The twist came in 2019. A 19-year-old from Canarsie, Brooklyn, named Pop Smoke linked up with a UK producer called 808Melo and released Welcome to the Party. The bassline was UK drill's; the bones of the beat were still Young Chop's 2012 sound; the voice on top was East Coast hip-hop's. Three cities sat inside a single track.

That single track proved drill had become a vessel. Pour it into any local scene and that city's own accents and slang will handle the rest.

After Pop Smoke

By 2019, with Welcome to the Party, the vessel was finished; everything after that was the world filling it in. In February 2020, Pop Smoke was shot during a home invasion in the Hollywood Hills, Los Angeles. He was 20. By then the sound had outgrown any one artist. France had its own scene in the Paris suburbs, where drill fused with second-generation immigrant rap in French. Australia had OneFour out of western Sydney. Ghana had its own drill, a local strain called asakaa, out of Kumasi. Brazil and Japan both grew domestic drill micro-scenes.

From a South Side teenager's YouTube upload in 2012 to a global default language by 2019 is seven years.
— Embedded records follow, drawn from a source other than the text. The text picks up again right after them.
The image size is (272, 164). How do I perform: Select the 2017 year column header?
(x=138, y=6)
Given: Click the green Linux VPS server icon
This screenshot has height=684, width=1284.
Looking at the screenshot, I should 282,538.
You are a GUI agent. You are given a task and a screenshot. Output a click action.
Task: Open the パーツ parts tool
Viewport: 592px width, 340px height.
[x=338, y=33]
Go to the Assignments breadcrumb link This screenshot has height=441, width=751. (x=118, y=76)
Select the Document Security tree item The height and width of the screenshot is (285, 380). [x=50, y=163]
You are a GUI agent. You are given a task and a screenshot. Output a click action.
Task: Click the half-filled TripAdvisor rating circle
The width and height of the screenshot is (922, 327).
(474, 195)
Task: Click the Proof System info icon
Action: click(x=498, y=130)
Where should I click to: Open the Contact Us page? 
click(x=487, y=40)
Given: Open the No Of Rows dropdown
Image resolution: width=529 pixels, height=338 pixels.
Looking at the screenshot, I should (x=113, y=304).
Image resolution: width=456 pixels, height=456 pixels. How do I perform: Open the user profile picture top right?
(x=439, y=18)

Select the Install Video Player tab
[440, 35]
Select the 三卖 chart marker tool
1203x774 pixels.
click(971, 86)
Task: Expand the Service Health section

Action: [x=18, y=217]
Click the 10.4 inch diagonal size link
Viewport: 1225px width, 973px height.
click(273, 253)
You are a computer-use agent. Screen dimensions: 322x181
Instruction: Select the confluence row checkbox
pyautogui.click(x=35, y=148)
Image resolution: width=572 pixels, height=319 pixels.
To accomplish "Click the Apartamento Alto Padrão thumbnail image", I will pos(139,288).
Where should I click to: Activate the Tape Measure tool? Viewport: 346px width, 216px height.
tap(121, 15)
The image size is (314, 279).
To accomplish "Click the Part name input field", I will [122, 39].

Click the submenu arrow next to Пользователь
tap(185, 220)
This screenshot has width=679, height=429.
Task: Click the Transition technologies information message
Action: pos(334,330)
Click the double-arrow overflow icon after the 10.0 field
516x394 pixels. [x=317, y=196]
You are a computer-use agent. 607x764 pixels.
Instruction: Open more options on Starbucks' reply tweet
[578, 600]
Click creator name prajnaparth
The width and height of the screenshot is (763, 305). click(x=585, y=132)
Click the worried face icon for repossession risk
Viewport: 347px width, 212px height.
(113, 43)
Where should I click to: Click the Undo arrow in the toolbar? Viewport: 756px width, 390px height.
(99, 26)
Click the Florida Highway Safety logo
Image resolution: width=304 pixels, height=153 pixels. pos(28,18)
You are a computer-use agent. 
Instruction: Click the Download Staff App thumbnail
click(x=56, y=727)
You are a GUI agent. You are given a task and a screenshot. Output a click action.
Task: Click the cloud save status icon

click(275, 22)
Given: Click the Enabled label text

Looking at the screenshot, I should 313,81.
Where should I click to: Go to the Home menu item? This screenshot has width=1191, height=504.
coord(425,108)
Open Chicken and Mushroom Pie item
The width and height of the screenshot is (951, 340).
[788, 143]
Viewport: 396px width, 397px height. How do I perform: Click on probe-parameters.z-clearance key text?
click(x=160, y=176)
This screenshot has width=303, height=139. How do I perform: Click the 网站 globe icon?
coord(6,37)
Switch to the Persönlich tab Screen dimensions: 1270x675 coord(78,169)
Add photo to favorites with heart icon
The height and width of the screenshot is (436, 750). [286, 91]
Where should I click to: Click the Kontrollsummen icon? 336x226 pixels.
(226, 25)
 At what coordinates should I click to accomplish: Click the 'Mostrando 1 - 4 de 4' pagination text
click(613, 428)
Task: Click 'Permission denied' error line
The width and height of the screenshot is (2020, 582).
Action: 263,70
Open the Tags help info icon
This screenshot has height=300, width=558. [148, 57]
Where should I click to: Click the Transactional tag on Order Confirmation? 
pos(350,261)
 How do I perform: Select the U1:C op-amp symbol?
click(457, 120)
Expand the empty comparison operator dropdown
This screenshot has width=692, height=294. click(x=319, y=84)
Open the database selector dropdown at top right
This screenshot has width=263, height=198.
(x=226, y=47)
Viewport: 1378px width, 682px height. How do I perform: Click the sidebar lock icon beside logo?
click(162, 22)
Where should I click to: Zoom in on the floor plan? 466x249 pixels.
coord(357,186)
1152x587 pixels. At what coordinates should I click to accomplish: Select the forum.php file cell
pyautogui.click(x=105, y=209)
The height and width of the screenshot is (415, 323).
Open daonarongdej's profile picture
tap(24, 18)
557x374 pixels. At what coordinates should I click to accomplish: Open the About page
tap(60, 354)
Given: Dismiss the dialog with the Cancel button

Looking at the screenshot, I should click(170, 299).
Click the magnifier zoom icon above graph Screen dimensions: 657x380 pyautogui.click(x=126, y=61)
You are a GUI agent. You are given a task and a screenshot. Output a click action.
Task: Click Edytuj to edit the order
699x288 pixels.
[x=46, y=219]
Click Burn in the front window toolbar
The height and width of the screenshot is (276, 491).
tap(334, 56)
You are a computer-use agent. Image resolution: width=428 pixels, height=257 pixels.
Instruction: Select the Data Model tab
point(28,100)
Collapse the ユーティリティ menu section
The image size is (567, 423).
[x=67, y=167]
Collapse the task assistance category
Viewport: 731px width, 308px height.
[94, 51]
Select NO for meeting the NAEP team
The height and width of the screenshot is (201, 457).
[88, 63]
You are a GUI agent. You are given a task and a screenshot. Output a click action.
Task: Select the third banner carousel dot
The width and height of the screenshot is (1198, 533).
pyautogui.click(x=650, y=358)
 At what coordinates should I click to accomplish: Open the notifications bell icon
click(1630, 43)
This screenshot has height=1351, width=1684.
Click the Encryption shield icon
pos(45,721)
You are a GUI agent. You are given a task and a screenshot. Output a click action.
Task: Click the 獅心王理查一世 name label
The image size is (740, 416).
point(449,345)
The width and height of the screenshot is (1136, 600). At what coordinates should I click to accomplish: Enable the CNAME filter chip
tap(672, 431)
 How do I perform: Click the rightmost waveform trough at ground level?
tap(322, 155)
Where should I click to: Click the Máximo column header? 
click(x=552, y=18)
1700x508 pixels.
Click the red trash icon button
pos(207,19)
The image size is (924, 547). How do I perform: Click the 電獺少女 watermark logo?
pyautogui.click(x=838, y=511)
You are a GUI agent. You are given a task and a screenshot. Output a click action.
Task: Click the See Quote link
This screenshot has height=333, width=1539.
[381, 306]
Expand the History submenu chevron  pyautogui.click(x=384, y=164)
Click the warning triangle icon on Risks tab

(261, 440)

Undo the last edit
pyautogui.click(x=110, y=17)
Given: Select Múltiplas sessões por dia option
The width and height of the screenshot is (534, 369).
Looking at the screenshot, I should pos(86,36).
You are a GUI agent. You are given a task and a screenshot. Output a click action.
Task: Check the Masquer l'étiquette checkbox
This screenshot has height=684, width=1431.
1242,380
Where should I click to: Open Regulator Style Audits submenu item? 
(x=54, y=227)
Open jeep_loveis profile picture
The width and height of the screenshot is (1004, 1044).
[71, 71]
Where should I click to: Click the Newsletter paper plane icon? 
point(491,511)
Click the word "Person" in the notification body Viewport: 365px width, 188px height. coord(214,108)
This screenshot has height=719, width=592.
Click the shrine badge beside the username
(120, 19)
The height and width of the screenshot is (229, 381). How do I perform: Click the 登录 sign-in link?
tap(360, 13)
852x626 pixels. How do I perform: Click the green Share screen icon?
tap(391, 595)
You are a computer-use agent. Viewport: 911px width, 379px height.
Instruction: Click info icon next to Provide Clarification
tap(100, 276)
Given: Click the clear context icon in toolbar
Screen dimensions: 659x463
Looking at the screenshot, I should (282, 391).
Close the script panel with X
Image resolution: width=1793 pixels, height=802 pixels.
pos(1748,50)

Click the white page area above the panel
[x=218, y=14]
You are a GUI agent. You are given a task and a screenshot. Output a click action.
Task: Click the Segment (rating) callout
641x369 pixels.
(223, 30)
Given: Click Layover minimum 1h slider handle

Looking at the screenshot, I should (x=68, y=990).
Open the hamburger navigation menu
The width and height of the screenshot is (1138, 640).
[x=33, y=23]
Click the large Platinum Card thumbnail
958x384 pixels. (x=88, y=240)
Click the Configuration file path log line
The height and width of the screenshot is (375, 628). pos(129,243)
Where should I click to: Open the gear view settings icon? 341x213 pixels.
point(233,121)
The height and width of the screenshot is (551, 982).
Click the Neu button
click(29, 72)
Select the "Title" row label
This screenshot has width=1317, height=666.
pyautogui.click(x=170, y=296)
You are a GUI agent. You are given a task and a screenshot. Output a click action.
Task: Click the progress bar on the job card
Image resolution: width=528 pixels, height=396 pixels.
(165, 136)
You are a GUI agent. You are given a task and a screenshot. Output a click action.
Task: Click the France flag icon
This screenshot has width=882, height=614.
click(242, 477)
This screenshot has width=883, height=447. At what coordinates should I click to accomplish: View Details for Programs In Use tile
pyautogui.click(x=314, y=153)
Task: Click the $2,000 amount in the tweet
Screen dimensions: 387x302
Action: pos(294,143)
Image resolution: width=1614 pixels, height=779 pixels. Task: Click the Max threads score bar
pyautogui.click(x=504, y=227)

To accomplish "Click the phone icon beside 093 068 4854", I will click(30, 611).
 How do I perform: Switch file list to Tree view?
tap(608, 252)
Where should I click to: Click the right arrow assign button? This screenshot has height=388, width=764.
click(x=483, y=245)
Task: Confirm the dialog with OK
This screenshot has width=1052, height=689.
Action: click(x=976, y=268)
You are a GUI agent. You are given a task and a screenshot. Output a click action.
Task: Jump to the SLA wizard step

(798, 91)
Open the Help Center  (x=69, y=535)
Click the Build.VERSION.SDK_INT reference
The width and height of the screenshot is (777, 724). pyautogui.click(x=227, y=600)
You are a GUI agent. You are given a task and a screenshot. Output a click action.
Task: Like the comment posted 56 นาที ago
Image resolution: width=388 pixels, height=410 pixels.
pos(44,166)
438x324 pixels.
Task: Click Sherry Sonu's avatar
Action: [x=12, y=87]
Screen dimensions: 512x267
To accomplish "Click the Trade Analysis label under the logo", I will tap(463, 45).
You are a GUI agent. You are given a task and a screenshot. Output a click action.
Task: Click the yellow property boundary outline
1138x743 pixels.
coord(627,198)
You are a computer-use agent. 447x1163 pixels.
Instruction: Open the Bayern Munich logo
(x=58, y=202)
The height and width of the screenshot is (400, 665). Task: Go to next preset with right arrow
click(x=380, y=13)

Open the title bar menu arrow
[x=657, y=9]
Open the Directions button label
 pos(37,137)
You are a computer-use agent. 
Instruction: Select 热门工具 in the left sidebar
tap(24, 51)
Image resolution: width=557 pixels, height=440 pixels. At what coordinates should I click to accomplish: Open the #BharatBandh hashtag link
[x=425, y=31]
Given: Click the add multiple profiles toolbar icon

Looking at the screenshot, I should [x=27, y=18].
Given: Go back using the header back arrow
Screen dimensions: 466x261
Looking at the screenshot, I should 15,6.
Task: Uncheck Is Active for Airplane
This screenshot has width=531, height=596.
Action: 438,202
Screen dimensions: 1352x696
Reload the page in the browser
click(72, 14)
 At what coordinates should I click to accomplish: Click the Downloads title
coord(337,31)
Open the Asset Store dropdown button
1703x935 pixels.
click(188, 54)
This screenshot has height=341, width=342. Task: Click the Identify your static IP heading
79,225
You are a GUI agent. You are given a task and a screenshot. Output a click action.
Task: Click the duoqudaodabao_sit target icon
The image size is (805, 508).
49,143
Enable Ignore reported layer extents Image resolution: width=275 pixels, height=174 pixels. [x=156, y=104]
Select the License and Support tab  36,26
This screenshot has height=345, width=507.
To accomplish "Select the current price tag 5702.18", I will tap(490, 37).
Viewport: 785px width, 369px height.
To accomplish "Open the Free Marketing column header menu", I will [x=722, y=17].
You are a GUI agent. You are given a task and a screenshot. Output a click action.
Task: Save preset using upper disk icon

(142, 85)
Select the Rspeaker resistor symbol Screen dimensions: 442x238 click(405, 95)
Hip-hop itself took most of the 1980s to make the same trip. The acceleration is the story — a teenager on YouTube can now rewire urban music faster than the industry can decide whether to take him seriously.

Author's note

Play Chief Keef's I Don't Like and Pop Smoke's Welcome to the Party back to back. In a few minutes, Chicago's chill passes through London and comes back as New York pressure.